------ Source

[PATCH v2] ARM: head-common.S: relocate atags area if necessary
Russell King - ARM Linux
linux at arm.linux.org.uk
Fri Oct 18 13:54:14 EDT 2013
On Fri, Oct 18, 2013 at 07:09:42PM +0200, Daniel Mack wrote:
> On 10/18/2013 06:29 PM, Russell King - ARM Linux wrote:
> > On Fri, Oct 18, 2013 at 06:12:56PM +0200, Daniel Mack wrote:
> >> If the supplied atags/dtb pointer is located at memory inside the bss
> >> section, it will be erased by __mmap_switched. The problem is that the
> >> code that sets up the pointer can't know about a safe value unless it
> >> examines the kernel's symbol tables, so we should care about that case
> >> and relocate the area if necessary.
> >>
> >> This patch does that from inside __vet_atags. In order to determine the
> >> size of the section in dtb cases, it reads the next word after the dtb
> >> binary magic, and also has to convert that value from big to CPU
> >> endianess. For the atags case, a total size of up to 4k is assumed for
> >> now.
> >
> > I'm not convinced that this is a good solution. If this oerlaps the
> > BSS region, it could well end up being overlapped by something else
> > more serious, like the data segment
>
> My v1 had a cover letter, don't know if you've seen it. In that, I
> describe that the setup I see that faulty condition is caused by kexec,
> which currently assumes that the decompressed kernel size is max. 4
> times bigger than the zImage it executes. While that is naive, it seems
> to be an assumption that reflects reality in my tests.
>
> Correct me if I'm wrong, but AFAIK the .bss section is the only thing
> that can grow to arbitrary size at runtime without accounting to the
> compressed image size; so in order to fix kernels executed by kexec that
> way, my fixup seems reasonable, doesn't it?
The BSS is actually fixed at compile time (which is how arm-linux-size
vmlinux can report this.) Userspace is slightly different, because
after the BSS is a heap whose upper limit is controlled by brk(). The
kernel doesn't have that facility though.
> > - at which point doing the fixup
> > here means we've already lost.
>
> The question is whether it does any harm to at least try to fix up
> things in that situation.

------------
------ Raw data

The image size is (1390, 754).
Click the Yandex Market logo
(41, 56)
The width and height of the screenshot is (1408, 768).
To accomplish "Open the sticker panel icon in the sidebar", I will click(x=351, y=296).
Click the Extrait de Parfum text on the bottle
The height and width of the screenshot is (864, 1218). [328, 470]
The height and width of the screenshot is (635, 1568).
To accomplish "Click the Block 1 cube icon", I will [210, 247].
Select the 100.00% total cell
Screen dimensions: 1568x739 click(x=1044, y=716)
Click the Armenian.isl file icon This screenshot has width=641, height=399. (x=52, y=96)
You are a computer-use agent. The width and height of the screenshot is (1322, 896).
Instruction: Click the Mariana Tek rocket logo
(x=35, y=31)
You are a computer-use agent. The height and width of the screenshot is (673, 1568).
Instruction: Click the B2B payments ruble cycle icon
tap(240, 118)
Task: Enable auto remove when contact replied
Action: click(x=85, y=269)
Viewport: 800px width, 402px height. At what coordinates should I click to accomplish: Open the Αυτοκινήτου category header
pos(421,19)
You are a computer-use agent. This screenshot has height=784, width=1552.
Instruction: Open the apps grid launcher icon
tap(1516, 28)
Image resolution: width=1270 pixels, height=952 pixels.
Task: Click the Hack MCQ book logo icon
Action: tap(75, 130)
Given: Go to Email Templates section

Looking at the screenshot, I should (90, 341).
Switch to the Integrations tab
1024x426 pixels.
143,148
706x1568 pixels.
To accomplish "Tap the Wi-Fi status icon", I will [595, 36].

------------

### Given task A
Retype the atags relocation email word for word, from "[PATCH v2] ARM: head-common.S: relocate" up to and including "area if necessary.".
### Given task B
Extend the atags relocation email by continuing it after its last sentence.

### Expected output A
[PATCH v2] ARM: head-common.S: relocate atags area if necessary
Russell King - ARM Linux
linux at arm.linux.org.uk
Fri Oct 18 13:54:14 EDT 2013
On Fri, Oct 18, 2013 at 07:09:42PM +0200, Daniel Mack wrote:
> On 10/18/2013 06:29 PM, Russell King - ARM Linux wrote:
> > On Fri, Oct 18, 2013 at 06:12:56PM +0200, Daniel Mack wrote:
> >> If the supplied atags/dtb pointer is located at memory inside the bss
> >> section, it will be erased by __mmap_switched. The problem is that the
> >> code that sets up the pointer can't know about a safe value unless it
> >> examines the kernel's symbol tables, so we should care about that case
> >> and relocate the area if necessary.

### Expected output B
That's not really the question. The real question is whether we will
end up having to revert this later because we've ended up with the
kernels .data section overlapping the DTB.
That's why I think this is the wrong place to be doing it - by the
time we get anywhere near to this place, we could have already lost
the game and overwritten the DTB.
> > We already give the decompressor the size of the kernel's BSS and take
> > action if we believe that the kernel's BSS will overlap the DTB/ATAGs
> > there.
>
> Only for CONFIG_ARM_ATAG_DTB_COMPAT (which is unset in my config),
> right? I've read through the sources relevant for my system (AM33xx),
> and couldn't find any other place where my case is covered. The
> relocation I propose does fix it, though.
When things were at a fixed location, they were always placed at
around 256 bytes into the memory, below the kernel. I guess now people
are placing them at some random location elsewhere.
This is becoming more a more of a pain. We have all sorts of randomly
placed objects in memory now that its only a matter of time before we
hit something. We keep on dreaming up these "well, let's move it"
solutions but does that really help? Move it to where? Another place
where we think there isn't going to be anything? What if there is?
Back in the old days it was a lot more simple. ATAGs started at +0x100
bytes. The decompressor and kernel placed their initial page tables
at +0x4000, and the decompressed kernel started at +0x8000. You could
then load the compressed kernel at a very high address, and place the
init ramdisk at an address sufficiently out of the way of all of that.
Yes, we made the compressed kernel care about whether it was going to
be overwritten by the decompressed image - that was more to cope with
the compressed image executing from the same location as the
decompressed image should be.
But now we have the situation where the DTB is located at some random
address, we have an initrd also at some unknown address, and we end
up hoping that we can move the compressed kernel to some other address
which doesn't trample over these, decompress it, and hope that the
decompressed image doesn't overwrite anything...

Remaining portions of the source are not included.